>>

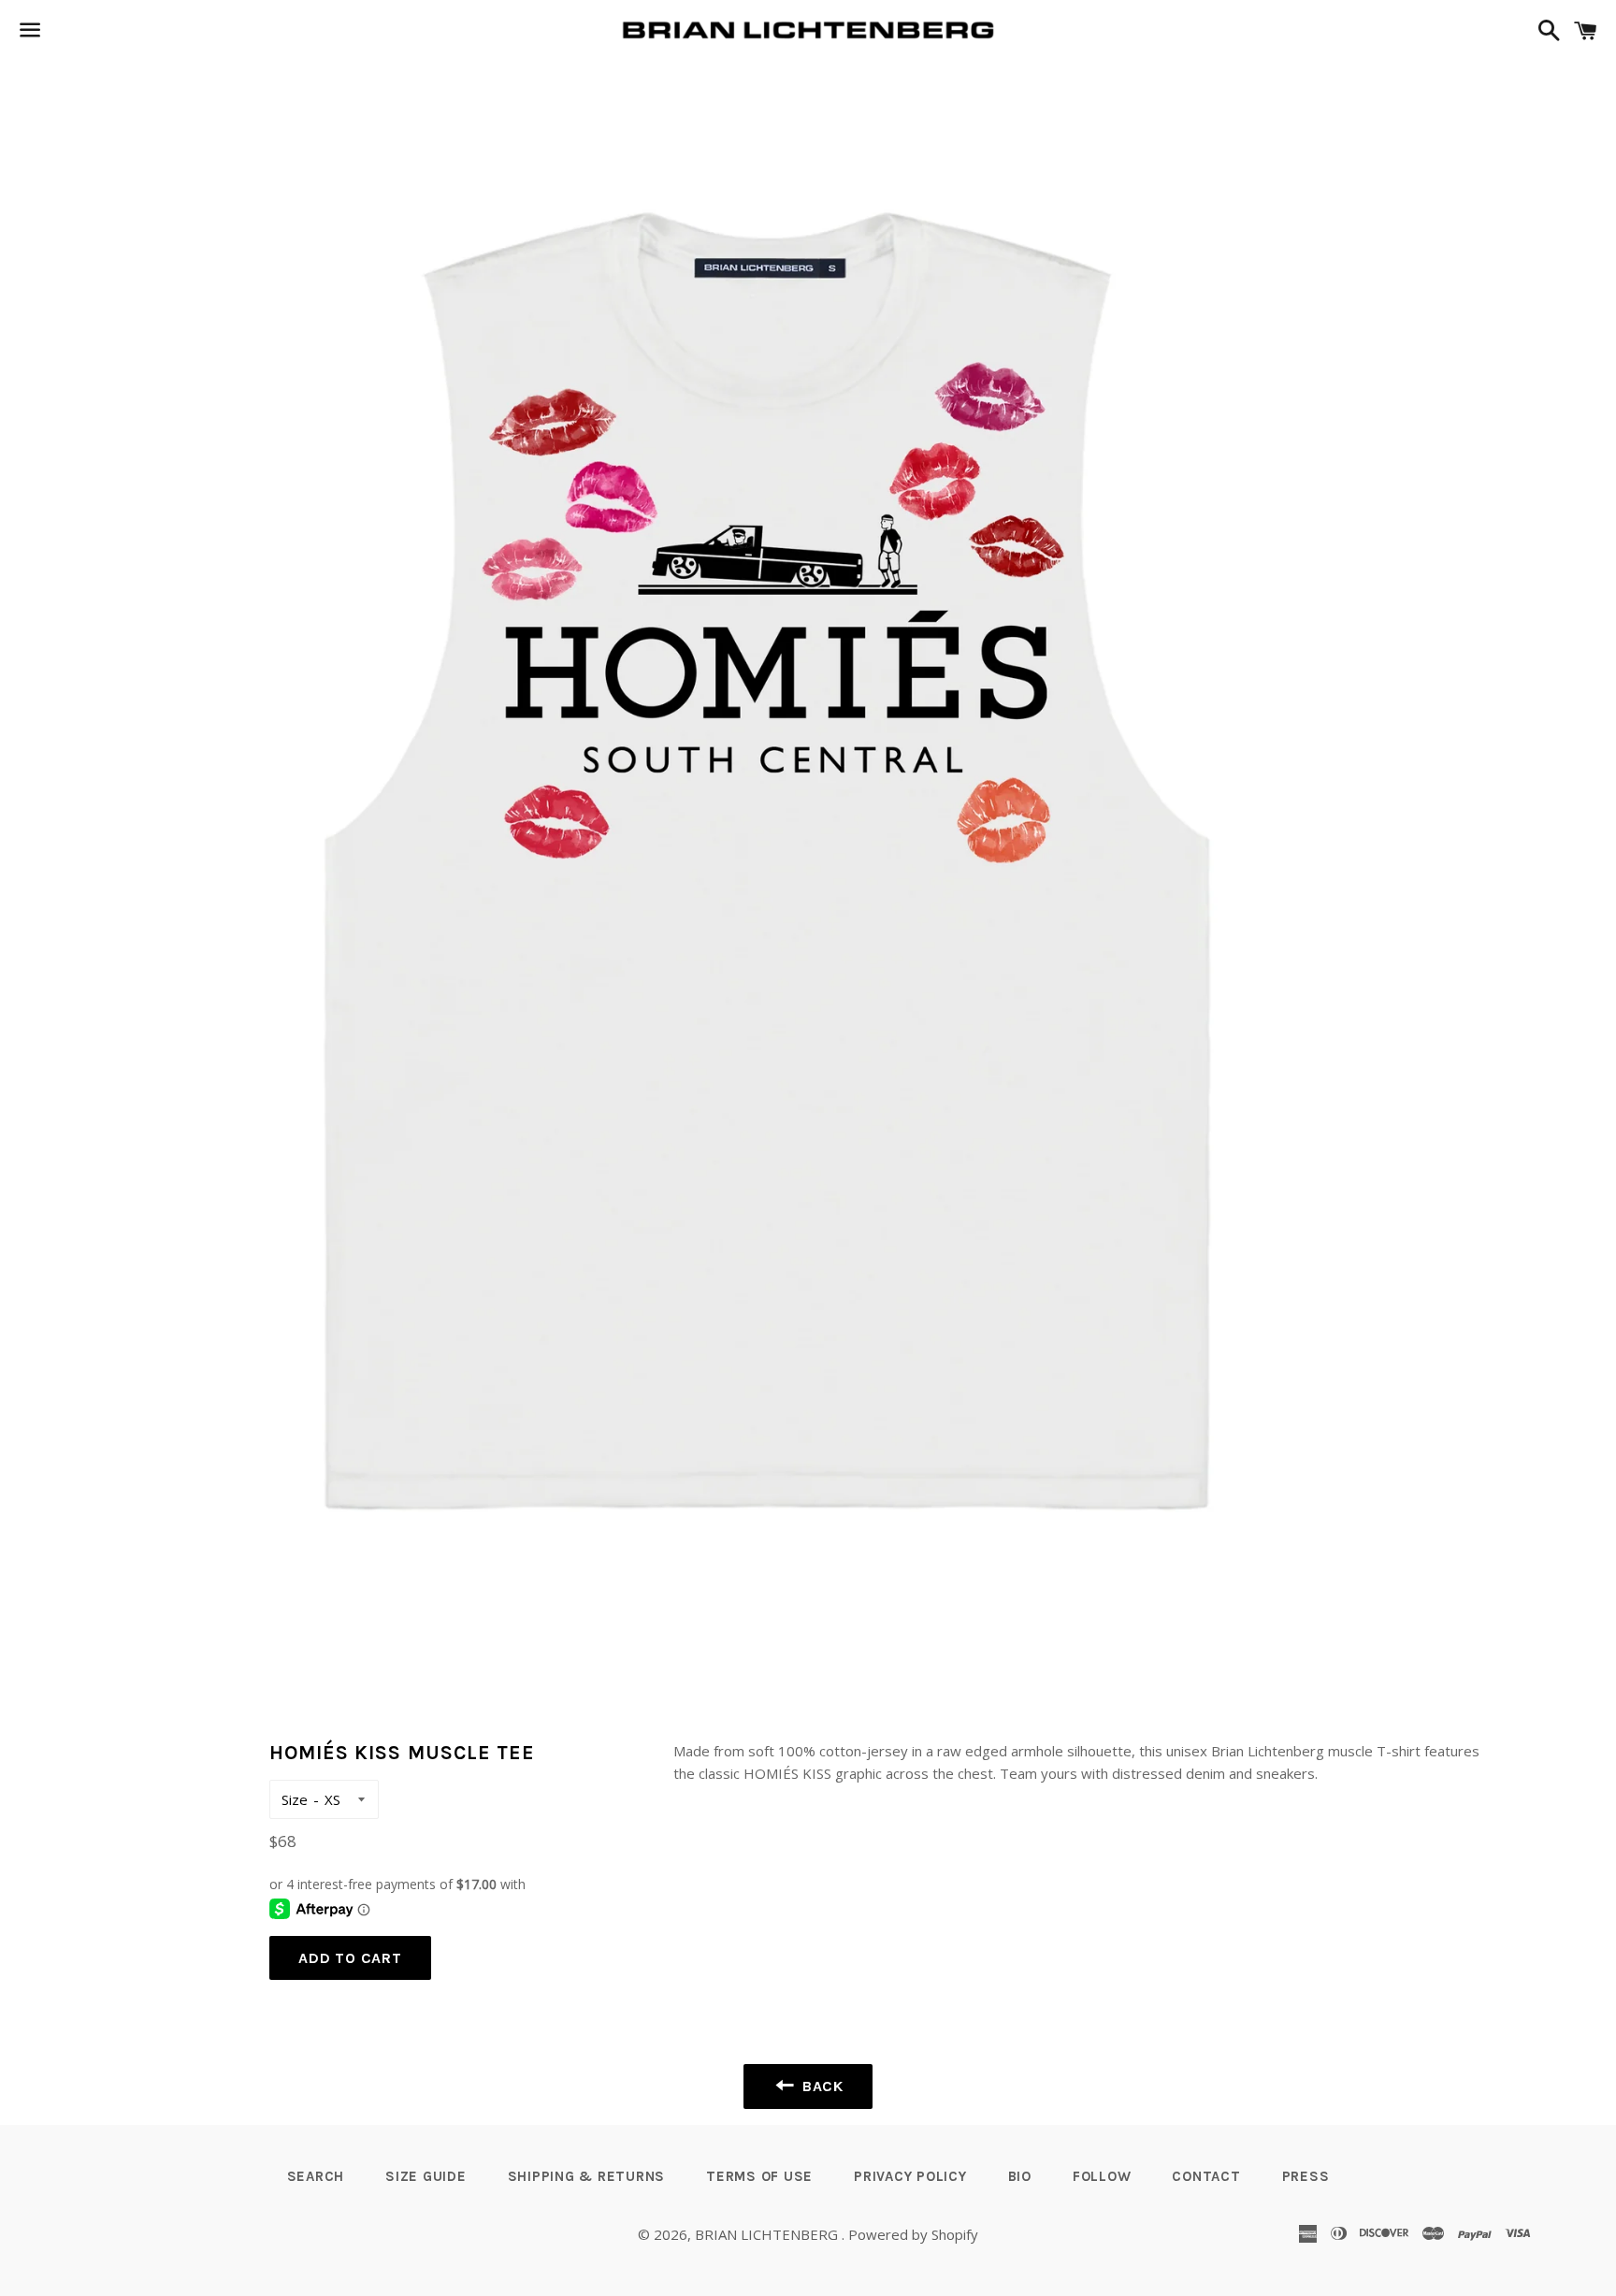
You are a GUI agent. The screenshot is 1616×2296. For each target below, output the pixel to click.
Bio (1020, 2176)
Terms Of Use (759, 2176)
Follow (1102, 2176)
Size (294, 1799)
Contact (1206, 2176)
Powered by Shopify (913, 2234)
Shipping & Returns (587, 2176)
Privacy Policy (910, 2176)
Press (1306, 2176)
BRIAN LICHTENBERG (768, 2234)
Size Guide (426, 2176)
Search (316, 2176)
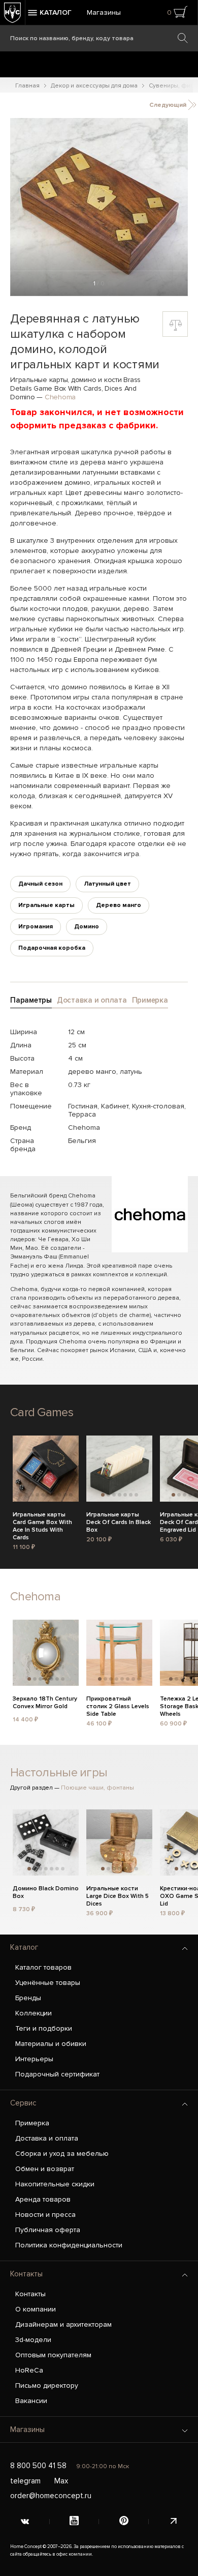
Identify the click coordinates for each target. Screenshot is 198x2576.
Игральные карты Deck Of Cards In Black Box (118, 1521)
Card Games (41, 1412)
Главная (27, 86)
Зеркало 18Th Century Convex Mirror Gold (45, 1702)
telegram (25, 2480)
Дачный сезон (40, 884)
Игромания (35, 926)
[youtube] (75, 2521)
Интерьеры (34, 2059)
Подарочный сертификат (57, 2074)
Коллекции (33, 2013)
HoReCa (29, 2370)
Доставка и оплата (46, 2138)
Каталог (24, 1947)
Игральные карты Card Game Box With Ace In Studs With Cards (42, 1521)
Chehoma (60, 397)
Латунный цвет (107, 884)
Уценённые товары (47, 1982)
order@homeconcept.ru (50, 2495)
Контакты (26, 2273)
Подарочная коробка (51, 948)
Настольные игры (58, 1772)
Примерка (32, 2123)
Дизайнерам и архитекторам (63, 2324)
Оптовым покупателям (53, 2355)
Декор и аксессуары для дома (94, 86)
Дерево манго (118, 905)
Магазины (104, 12)
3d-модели (33, 2339)
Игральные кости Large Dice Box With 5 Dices (117, 1895)
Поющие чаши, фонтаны (97, 1788)
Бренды (28, 1998)
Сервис (23, 2102)
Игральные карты (46, 905)
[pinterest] (124, 2521)
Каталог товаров (43, 1967)
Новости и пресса (45, 2214)
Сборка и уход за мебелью (62, 2153)
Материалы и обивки (50, 2043)
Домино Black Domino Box (46, 1892)
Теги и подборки (43, 2028)
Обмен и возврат (44, 2168)
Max (61, 2480)
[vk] (25, 2521)
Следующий (168, 105)
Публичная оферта (47, 2230)
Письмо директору (46, 2385)
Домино (86, 926)
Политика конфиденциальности (68, 2245)
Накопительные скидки (54, 2184)
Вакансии (31, 2400)
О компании (35, 2309)
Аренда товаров (43, 2199)
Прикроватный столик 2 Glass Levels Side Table (117, 1705)
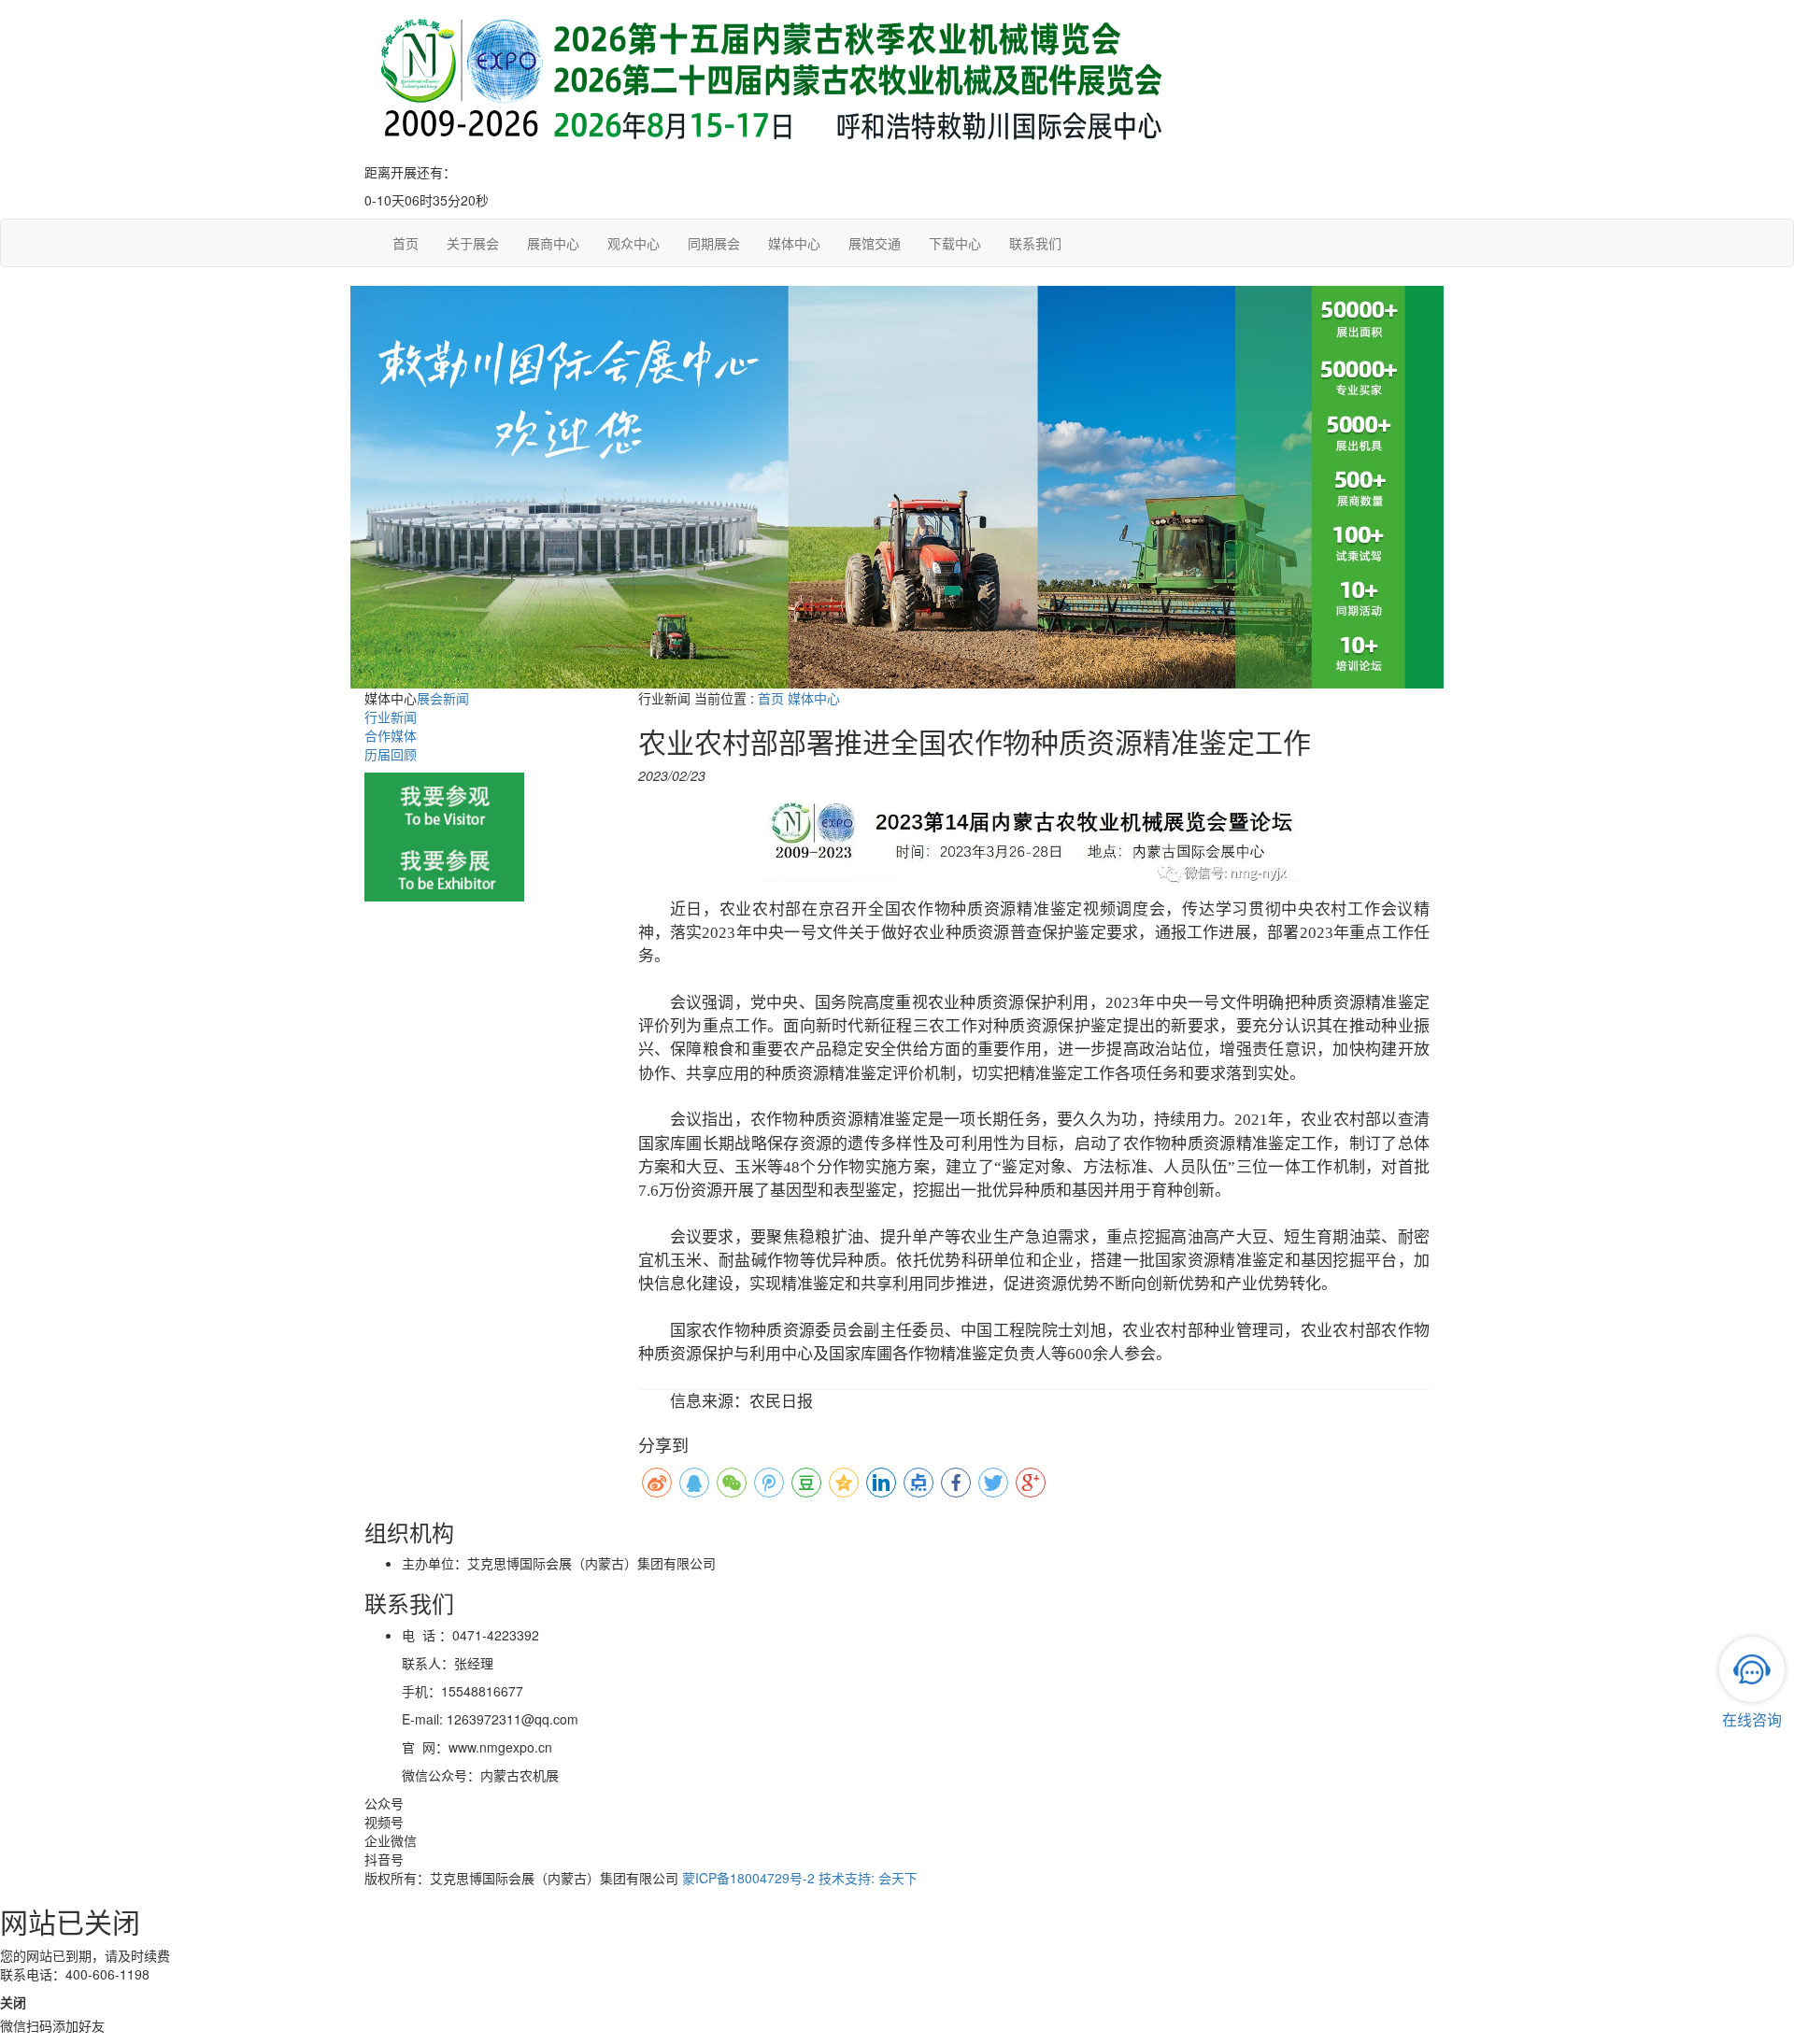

<<

From the line that has "Доставка и оплата (46, 2138)" through the line that has "Подарочная коробка (51, 948)", copy every line exactly as it appears above, and leave out all others.

YOUR SOLUTION
Доставка и оплата (46, 2138)
Каталог (24, 1947)
Игральные карты Card Game Box With Ace In Studs With Cards (42, 1521)
Chehoma (60, 397)
Латунный цвет (107, 884)
Уценённые товары (47, 1982)
order@homeconcept.ru (50, 2495)
Контакты (26, 2273)
Подарочная коробка (51, 948)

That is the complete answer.